A young creative writing student from Melbourne told me that his teacher praised the book for its even-handedness; and I’ve seen it praised elsewhere for not taking sides. In my view such praise is misplaced. Chloe Hooper combines a journalist’s attention to evidence with a novelist’s eye for the telling detail. She is careful to give the process of law its full due and at no stage makes an explicit judgement. Given that Senior Sergeant Hurley, the tall and bulky policeman at the centre of things, wouldn’t talk to her, she does a very good job of conveying a sense of him as a human being – a generous, thoughtful man under incredible pressure of many kinds. But it’s very clear that her sympathies lie with the bereaved Doomadgee family, and it’s very easy for a reader to come to conclusions that are at odds with those of the jury in the final pages.
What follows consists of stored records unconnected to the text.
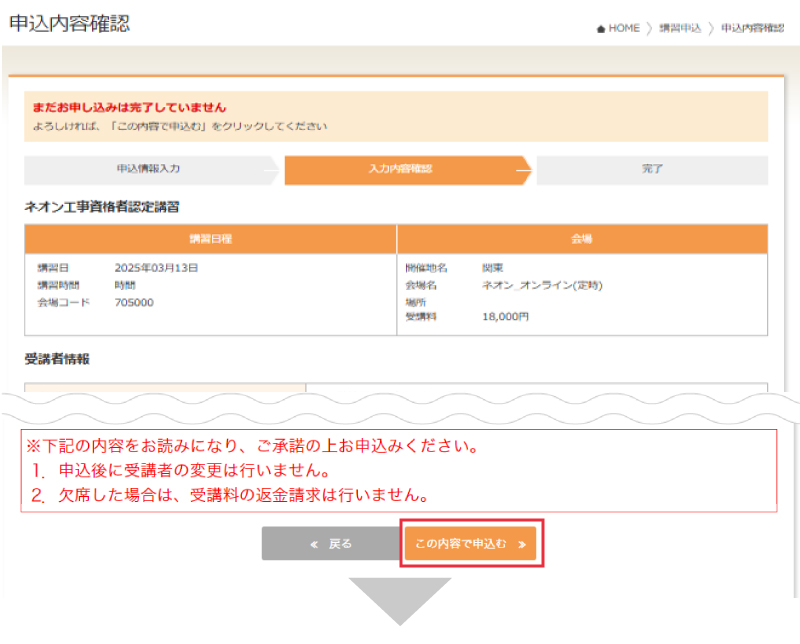Go to the 講習申込 breadcrumb link
The width and height of the screenshot is (800, 644).
(679, 29)
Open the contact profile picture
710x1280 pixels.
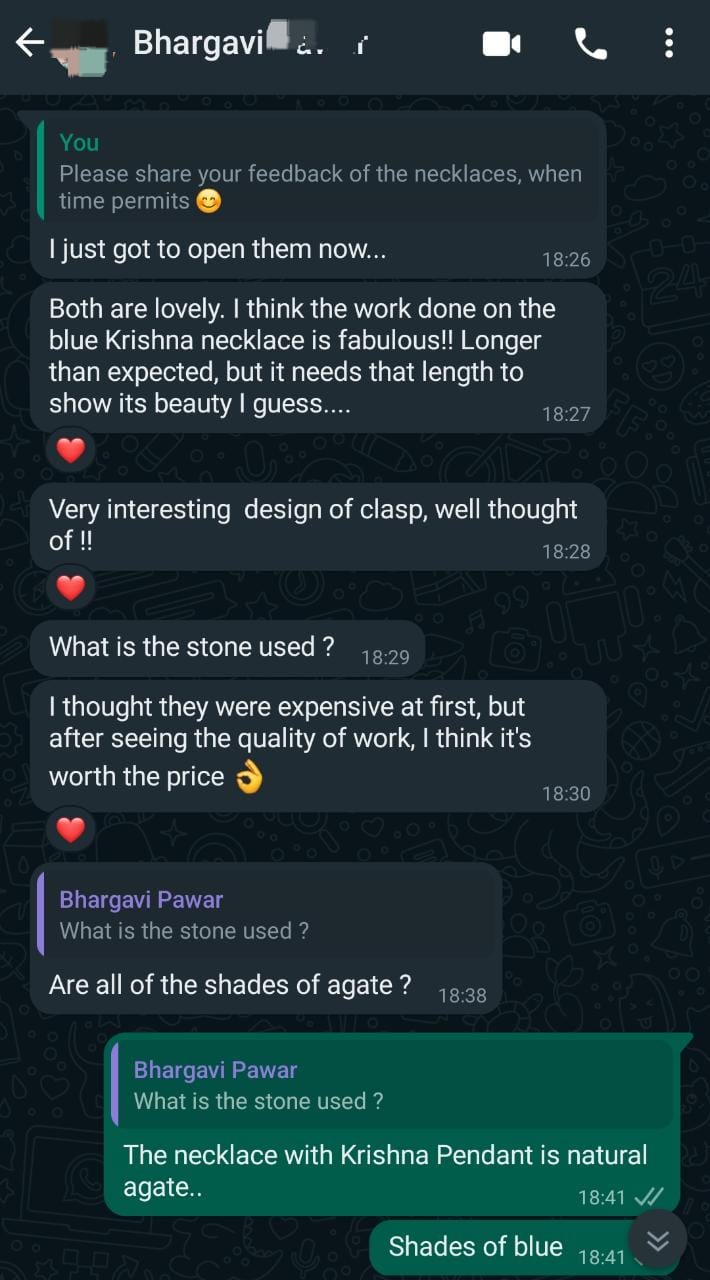[82, 45]
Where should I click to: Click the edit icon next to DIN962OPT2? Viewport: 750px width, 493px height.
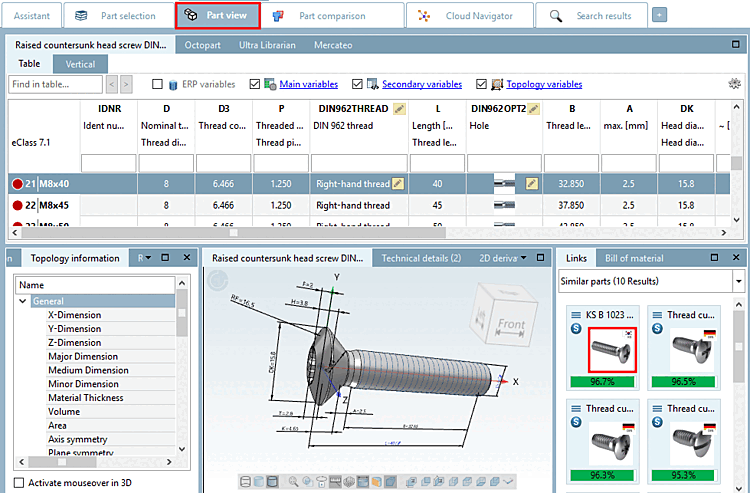(x=533, y=108)
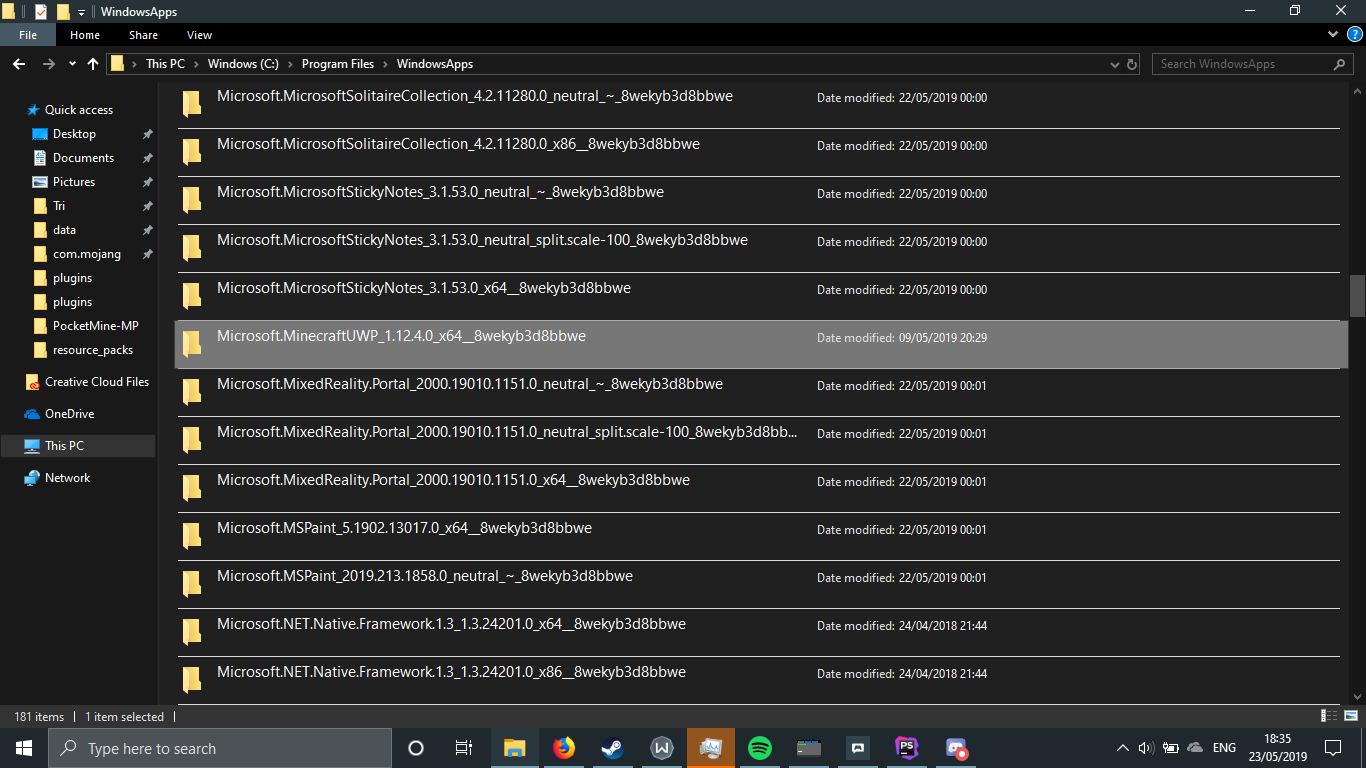Expand the ribbon with the chevron

coord(1333,34)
We stopped reading fairly often to reflect on how the book illuminated or was illuminated by our own recent experiences in Cairns, my niece Paula’s book, my own family’s comparatively tiny brush with the Queensland police force’s culture of violence (I’m talking 50 years ago, when my brother was punched by a policeman who’d arrested him for dangerous driving, and a police enquiry found that it hadn’t happened – that he already had a black eye when he got into the van), the  ‘You can’t handle the truth!’ speech by the Jack Nicholson character in A Few Good Men. We noticed the preponderance of Catholics in the story. We ruminated on the validity or otherwise of the north-south divide (northerners dealing with harsh realities, southerners sitting comfortably in judgement) as a way of understanding the world. Terrible subject, terrific book.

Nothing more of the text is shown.